Everything has an expiration date—even nuclear warheads. Concerned that the United States' 10,000-strong stockpile of atomic bombs are past their prime, scientists at Lawrence Livermore National Laboratory in California and Los Alamos National Laboratory in New Mexico are vying to design the first new nuclear bomb in the United States since the W88 warhead in the mid-1980s. The bomb, dubbed the Reliable Replacement Warhead, "is the next logical step," announced the Department of Energy, which sponsors the design competition and is expected to select a winning model for development—pending congressional approval—later this year.
As countries like North Korea and Iran acquire or approach nuclear capability, the program may sound long overdue. And even though the half-life of weapons-grade plutonium is 24,000 years, some experts have suggested that alpha particles emitted as the plutonium decays could crack the pits in the bombs that contain it within 15 years.
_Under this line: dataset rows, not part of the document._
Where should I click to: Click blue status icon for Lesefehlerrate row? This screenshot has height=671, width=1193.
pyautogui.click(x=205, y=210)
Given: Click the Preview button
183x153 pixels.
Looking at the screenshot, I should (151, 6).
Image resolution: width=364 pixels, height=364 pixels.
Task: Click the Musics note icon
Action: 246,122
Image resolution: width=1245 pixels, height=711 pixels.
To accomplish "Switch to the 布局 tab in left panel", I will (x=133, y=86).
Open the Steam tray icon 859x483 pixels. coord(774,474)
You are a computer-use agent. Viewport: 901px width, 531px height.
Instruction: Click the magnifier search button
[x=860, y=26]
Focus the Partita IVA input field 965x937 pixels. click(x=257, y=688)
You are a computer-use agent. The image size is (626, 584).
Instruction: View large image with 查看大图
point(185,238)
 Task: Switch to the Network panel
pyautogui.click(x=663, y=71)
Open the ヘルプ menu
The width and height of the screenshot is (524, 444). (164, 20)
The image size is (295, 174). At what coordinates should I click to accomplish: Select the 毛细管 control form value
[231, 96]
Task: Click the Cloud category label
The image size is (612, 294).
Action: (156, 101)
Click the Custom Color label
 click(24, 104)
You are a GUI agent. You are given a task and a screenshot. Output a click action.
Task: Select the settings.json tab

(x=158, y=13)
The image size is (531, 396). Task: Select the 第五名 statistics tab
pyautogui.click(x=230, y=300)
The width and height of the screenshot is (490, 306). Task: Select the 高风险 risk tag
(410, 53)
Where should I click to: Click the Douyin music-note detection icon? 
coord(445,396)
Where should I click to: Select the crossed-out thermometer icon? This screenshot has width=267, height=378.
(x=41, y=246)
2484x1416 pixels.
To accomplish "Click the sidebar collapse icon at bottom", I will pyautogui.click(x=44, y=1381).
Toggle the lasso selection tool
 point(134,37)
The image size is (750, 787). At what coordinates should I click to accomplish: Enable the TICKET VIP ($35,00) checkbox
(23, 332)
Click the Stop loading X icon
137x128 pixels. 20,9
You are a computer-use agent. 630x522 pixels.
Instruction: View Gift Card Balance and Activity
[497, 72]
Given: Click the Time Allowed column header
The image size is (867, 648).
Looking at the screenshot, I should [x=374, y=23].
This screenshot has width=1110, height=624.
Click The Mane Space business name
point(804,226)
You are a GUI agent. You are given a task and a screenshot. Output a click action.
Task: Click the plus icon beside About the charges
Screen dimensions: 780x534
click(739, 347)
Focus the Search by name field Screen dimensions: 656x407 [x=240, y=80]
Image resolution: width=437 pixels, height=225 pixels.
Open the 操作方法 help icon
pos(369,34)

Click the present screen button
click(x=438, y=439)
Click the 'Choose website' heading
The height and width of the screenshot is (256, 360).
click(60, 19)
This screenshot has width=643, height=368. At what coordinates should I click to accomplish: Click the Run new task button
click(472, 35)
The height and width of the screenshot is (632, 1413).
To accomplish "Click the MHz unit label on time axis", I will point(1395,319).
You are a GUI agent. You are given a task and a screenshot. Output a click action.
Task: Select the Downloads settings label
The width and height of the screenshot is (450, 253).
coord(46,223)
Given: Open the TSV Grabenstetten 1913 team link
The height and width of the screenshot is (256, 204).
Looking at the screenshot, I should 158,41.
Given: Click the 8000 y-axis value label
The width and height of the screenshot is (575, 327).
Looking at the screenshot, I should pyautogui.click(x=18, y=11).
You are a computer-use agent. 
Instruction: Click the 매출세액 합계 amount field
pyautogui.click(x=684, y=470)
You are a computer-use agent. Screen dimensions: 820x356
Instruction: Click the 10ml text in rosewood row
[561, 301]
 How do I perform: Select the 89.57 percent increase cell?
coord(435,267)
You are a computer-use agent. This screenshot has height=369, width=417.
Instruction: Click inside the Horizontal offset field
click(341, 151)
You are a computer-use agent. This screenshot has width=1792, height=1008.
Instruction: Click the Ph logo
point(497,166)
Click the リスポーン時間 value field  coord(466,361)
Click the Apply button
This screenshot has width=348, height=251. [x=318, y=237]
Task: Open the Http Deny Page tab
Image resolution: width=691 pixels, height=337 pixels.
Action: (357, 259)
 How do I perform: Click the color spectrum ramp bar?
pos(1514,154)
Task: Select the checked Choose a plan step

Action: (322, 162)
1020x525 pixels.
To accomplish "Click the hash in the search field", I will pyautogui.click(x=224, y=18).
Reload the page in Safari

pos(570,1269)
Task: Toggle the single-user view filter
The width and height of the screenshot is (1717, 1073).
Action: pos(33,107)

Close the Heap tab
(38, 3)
But careful analysis of old warheads by the Energy Department turned up no signs of weakness, raising questions about the need for new nukes.
To avoid violating international antitesting treaties, the stockpile is kept up to date via a $6 billion-a-year recertification program that tests existing weapons for signs of corrosion. "They take out pits from old weapons and find that all these potential problems are not occurring," explains Ivan Oelrich, a physicist at the Federation of American Scientists. "The consensus is that plutonium pits will be stable for at least 90 to 100 years." What's more, a new warhead might undercut efforts to discourage nuclear proliferation abroad. "It's hypocritical for us to call for other nations to stop their nuclear goals when the United States seems to be pushing its own nuclear program," says Robert Nelson, a physicist at the Union of Concerned Scientists. "We should be doing everything we can to discourage other countries from developing nuclear weapons."